I read that over about three times before posting and I STILL missed that?

Fail.
(, Tue 19 Apr 2011, 11:11, Reply)
You must have been thinking about Mary Magdelene at the time, old boy.

(, Tue 19 Apr 2011, 11:14, Reply)
When I was little I remarked to my parents something about God's name being Peter.
I had misheard the bit at the end of the C of E service as 'Thanks, Peter God'. I am faintly embarrassed about this now, well over 30 years later.
(, Tue 19 Apr 2011, 11:18, Reply)
Aw! how sweet.

(, Tue 19 Apr 2011, 11:20, Reply)
I wouldn't worry,
my sister has previously asked, in all seriousness, whether the Pope was Catholic and whether Jesus was a Jew.
(, Tue 19 Apr 2011, 11:21, Reply)
I thought the hymn Lord of the Dance
was "I am the Lord of the dance settee".
(, Tue 19 Apr 2011, 11:24, Reply)
It is, though, right?

(, Tue 19 Apr 2011, 11:26, Reply)
I'm sticking with it.

(, Tue 19 Apr 2011, 11:29, Reply)
Flatley my dear, I don't Riverdance

(, Tue 19 Apr 2011, 11:38, Reply)
Please die.


Thanks.
(, Tue 19 Apr 2011, 11:41, Reply)
Shan't
There's no shame in Partridge
(, Tue 19 Apr 2011, 11:43, Reply)
We've had this conversation before, I know,
but I have no idea why quoting Partridge is fine by me - but pretty much anything else ever (even or perhaps especially things I like) I find excruciating?

It's fucking weird.
(, Tue 19 Apr 2011, 11:46, Reply)
My theory would be enormously simple:
Partridge is fucking funny. But I would say the same of Python, and I'm willing to bet that hearing "Ni!" got old for you a long time ago.

I'm pretty bored of it too now actually
(, Tue 19 Apr 2011, 11:49, Reply)
It certainly did. Before my 10th birthday in 1983.

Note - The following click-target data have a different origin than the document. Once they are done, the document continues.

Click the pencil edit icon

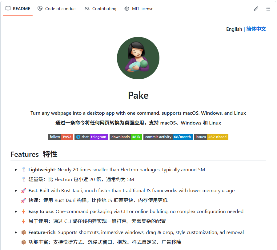(x=256, y=9)
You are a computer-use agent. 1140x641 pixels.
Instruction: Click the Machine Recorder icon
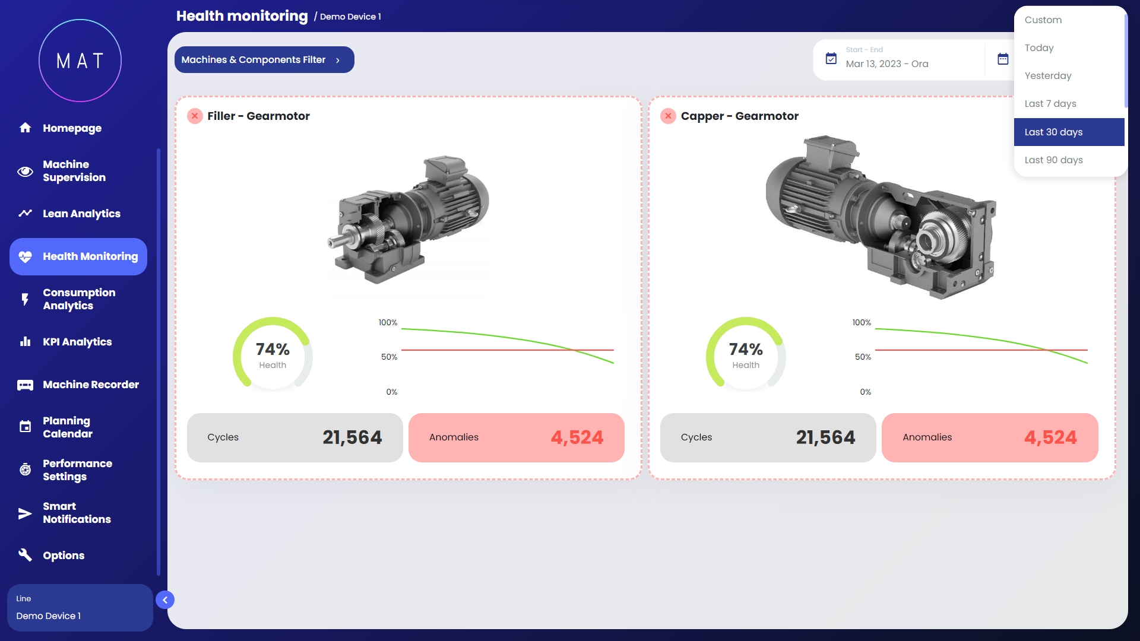[x=25, y=385]
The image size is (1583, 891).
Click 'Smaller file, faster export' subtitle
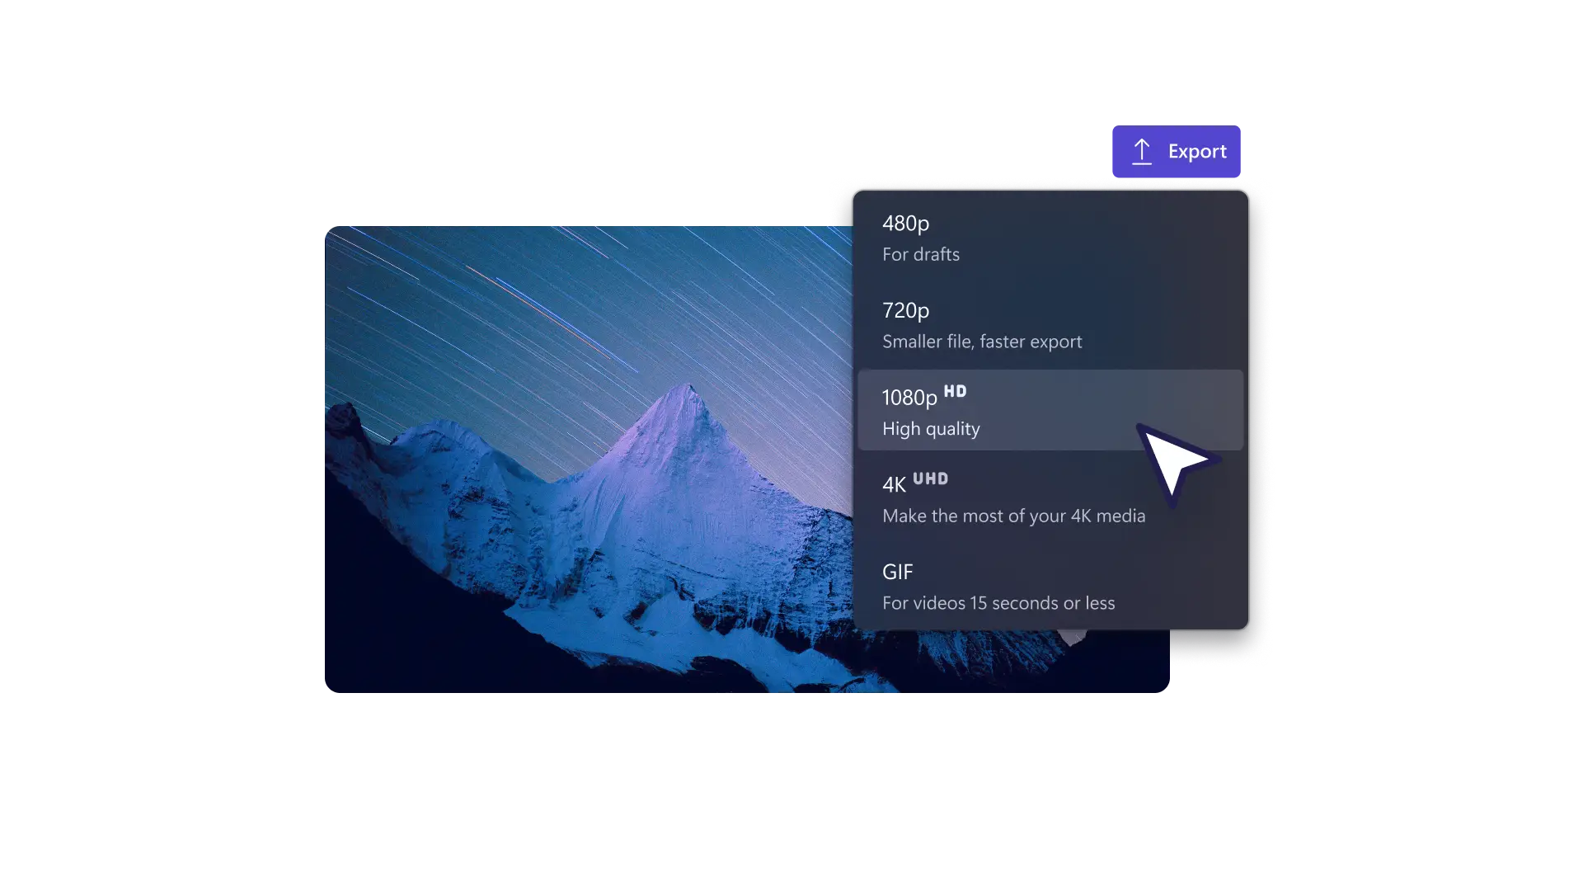point(982,342)
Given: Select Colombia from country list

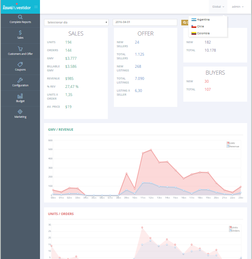Looking at the screenshot, I should pos(203,33).
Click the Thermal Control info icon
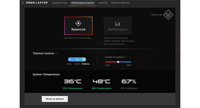Viewport: 200px width, 108px height. (x=56, y=53)
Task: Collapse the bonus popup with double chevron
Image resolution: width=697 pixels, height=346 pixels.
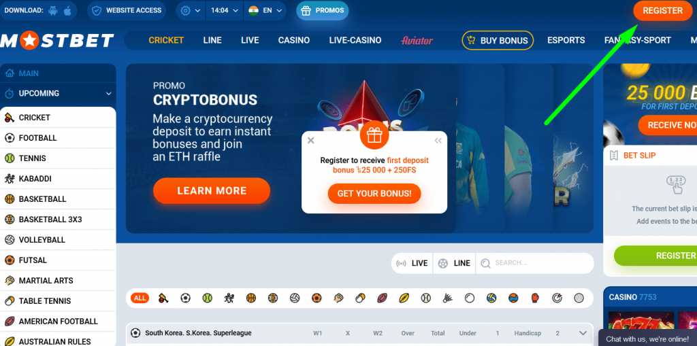Action: 438,141
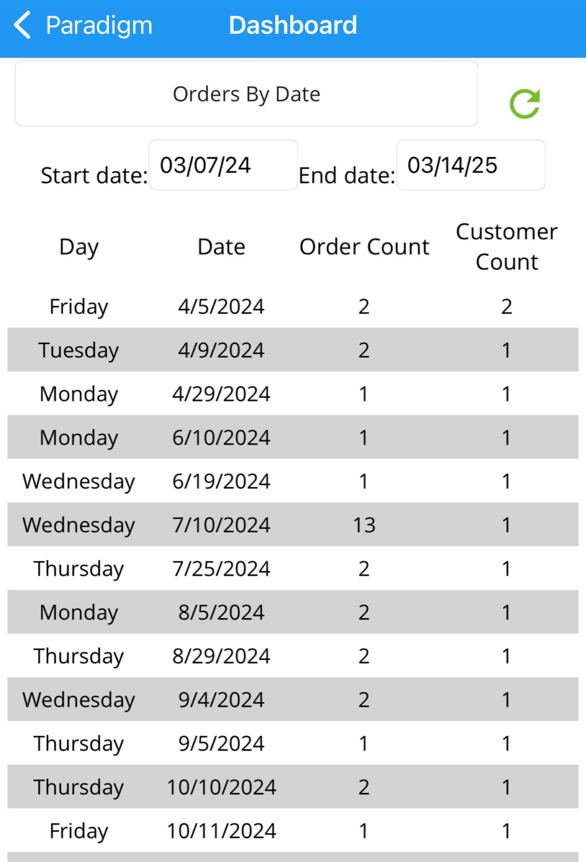This screenshot has height=862, width=586.
Task: Select the Thursday 7/25/2024 row
Action: (x=293, y=568)
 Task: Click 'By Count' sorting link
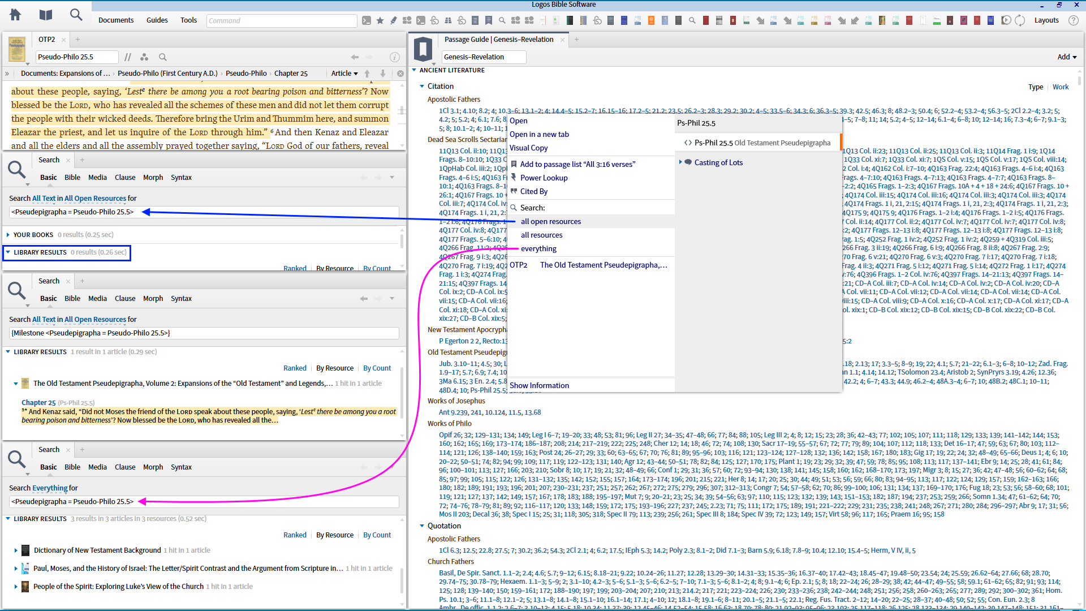click(x=377, y=368)
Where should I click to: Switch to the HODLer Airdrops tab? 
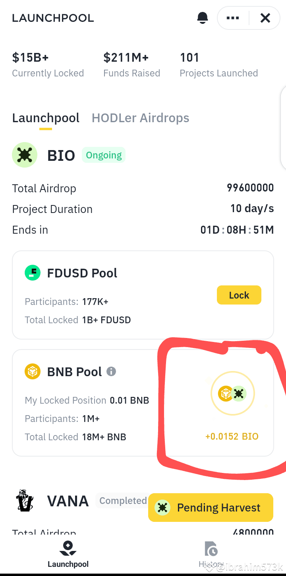141,118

(, Tue 19 Apr 2011, 11:50, Reply)
That's the day Return of the Jedi was released in Denmark and Sweden
I can see why your interest would have shifted
(, Tue 19 Apr 2011, 11:53, Reply)
I was born in 1983
LOL
(, Tue 19 Apr 2011, 12:04, Reply)
*stony completely devoid of LOL face*

(, Tue 19 Apr 2011, 12:37, Reply)
OH MY FUCKING CHRIST
Get your shit dancing humour off my internet. Take it to the Glee forums, they'll lap it up.
(, Tue 19 Apr 2011, 11:46, Reply)
That's actually not a bad idea
Amongst a forum populated entirely by Gleeks, I'd be some kind of Chuck Norris alpha-male in extremis type.
(, Tue 19 Apr 2011, 11:50, Reply)

Chuck Norris Rob Halford
(, Tue 19 Apr 2011, 11:53, Reply)
Actually, in Glee forums I would be considered a troll
For offering the candid opinion that this series has been shite
(, Tue 19 Apr 2011, 11:54, Reply)

For offering the candid opinion that this series has been shite

+ Because of my face.
(, Tue 19 Apr 2011, 12:00, Reply)
That too
Took the Beeb fucking hours in makeup to classify me as "pre-watershed"
(, Tue 19 Apr 2011, 12:03, Reply)
As the missus likes it, I watch this programme.
A lot of the time I find it tolerable, if horribly twee. Last night's episode, however, was fucking excruciating.
(, Tue 19 Apr 2011, 12:02, Reply)
I concur
How on earth is it possible to take a song like Kiss and make it so utterly unsexy? That takes skill
(, Tue 19 Apr 2011, 12:04, Reply)
Because you can't polish a turd?

(, Tue 19 Apr 2011, 12:04, Reply)
Prince managed it.

(, Tue 19 Apr 2011, 12:05, Reply)
Prefer Age of Chance's version, myself.

(, Tue 19 Apr 2011, 12:06, Reply)
I prefer my senile 85-year old gran's version of it.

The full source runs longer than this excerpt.